**What this task involves**
Every line from the one with "The width and height of the screenshot is (710, 588)." through the end of the entries below should be written out exactly; the pictures should not.

[Dataset entries]

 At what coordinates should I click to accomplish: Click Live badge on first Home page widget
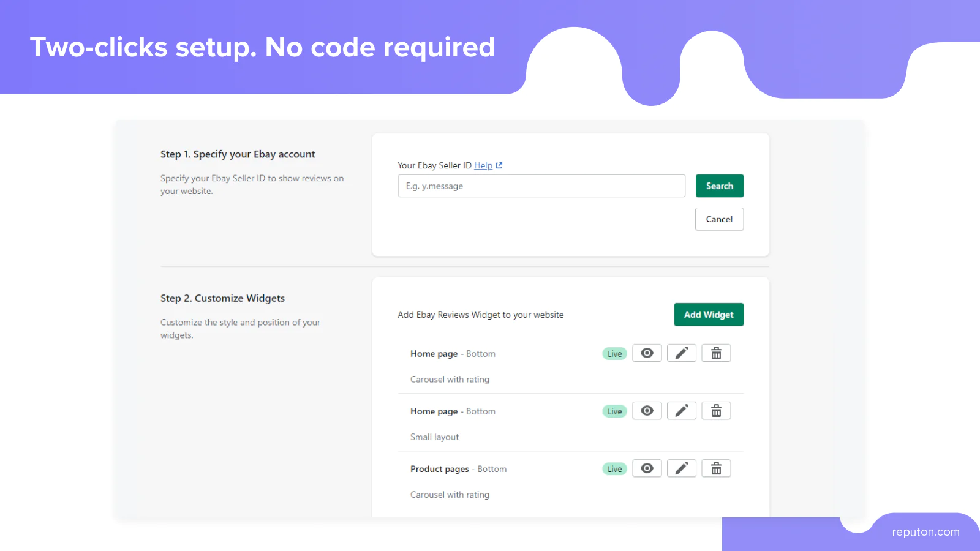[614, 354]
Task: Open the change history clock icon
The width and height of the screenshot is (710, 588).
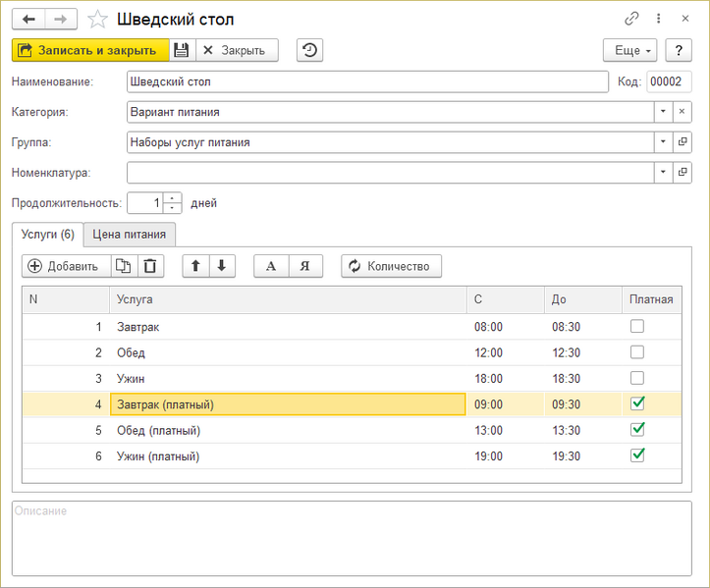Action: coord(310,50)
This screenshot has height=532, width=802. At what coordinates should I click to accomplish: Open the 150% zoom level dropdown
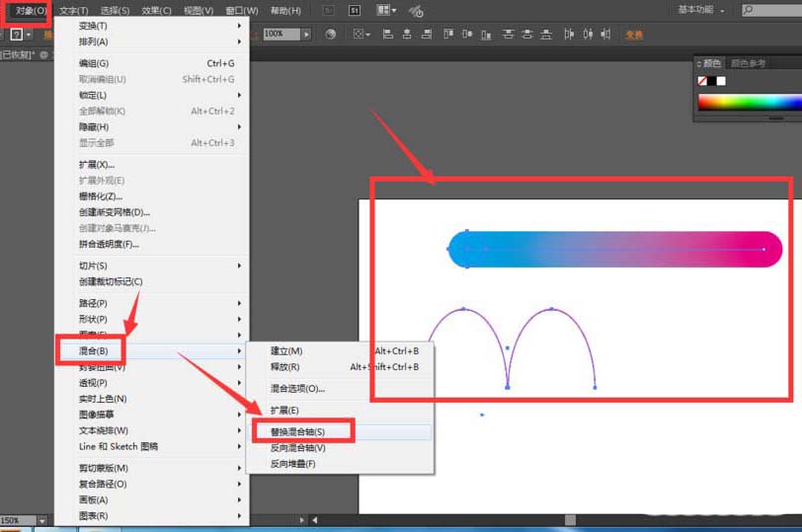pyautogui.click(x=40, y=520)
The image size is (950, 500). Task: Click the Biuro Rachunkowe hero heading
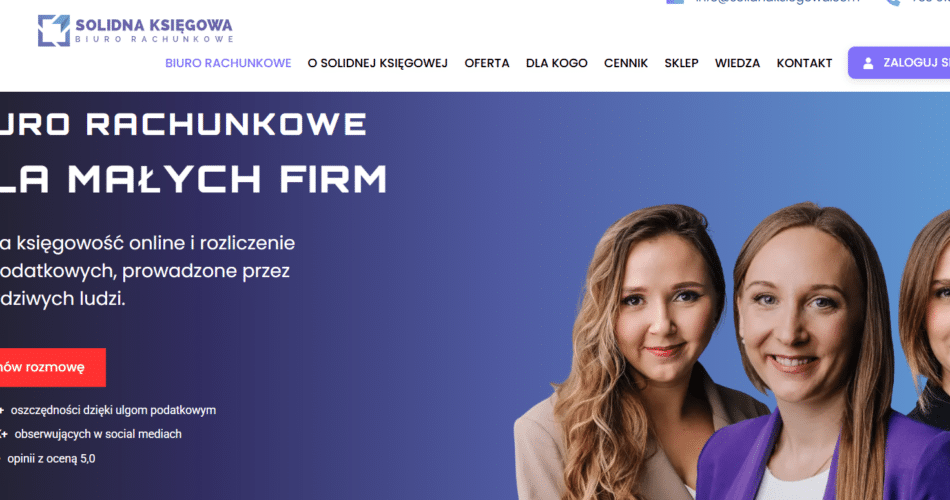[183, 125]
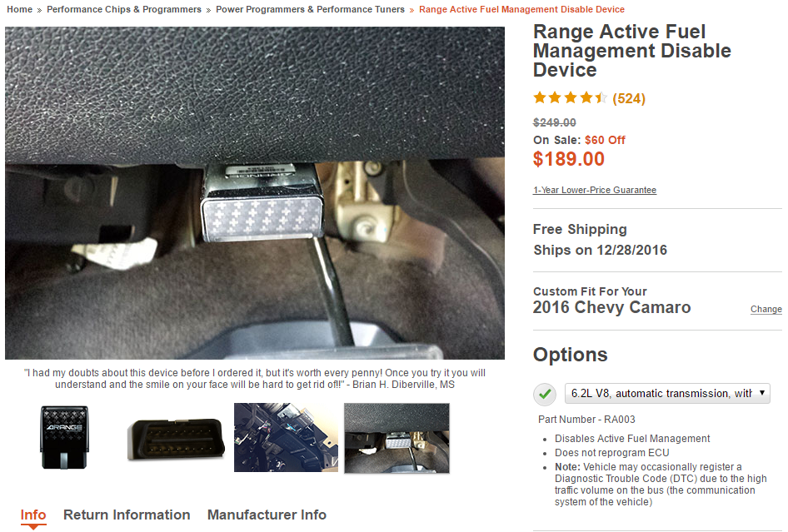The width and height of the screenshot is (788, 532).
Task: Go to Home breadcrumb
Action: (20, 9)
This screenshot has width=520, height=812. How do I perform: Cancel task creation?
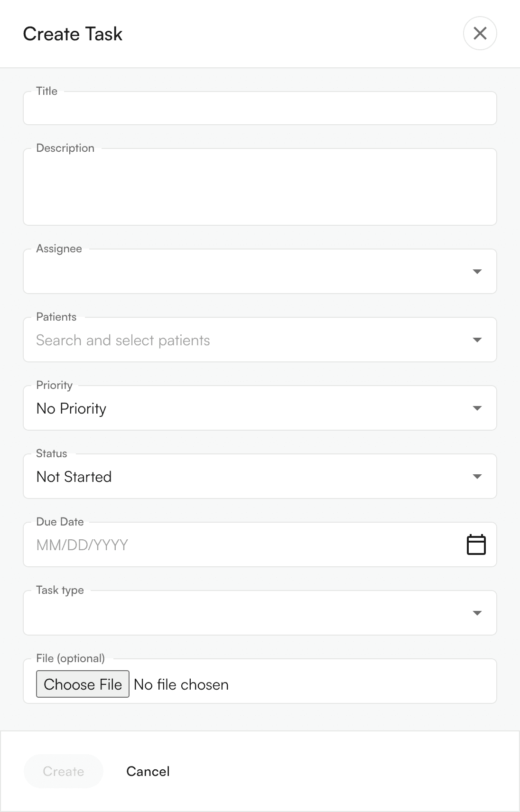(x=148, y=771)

**Answer to the problem**
The width and height of the screenshot is (710, 588).
Action: coord(310,50)
This screenshot has height=532, width=802. At what coordinates should I click to accomplish: Open the 150% zoom level dropdown
pyautogui.click(x=40, y=520)
The image size is (950, 500). Task: Click the Biuro Rachunkowe hero heading
[183, 125]
The width and height of the screenshot is (788, 532).
Task: Go to Home breadcrumb
Action: (20, 9)
This screenshot has width=520, height=812. How do I perform: Cancel task creation?
(x=148, y=771)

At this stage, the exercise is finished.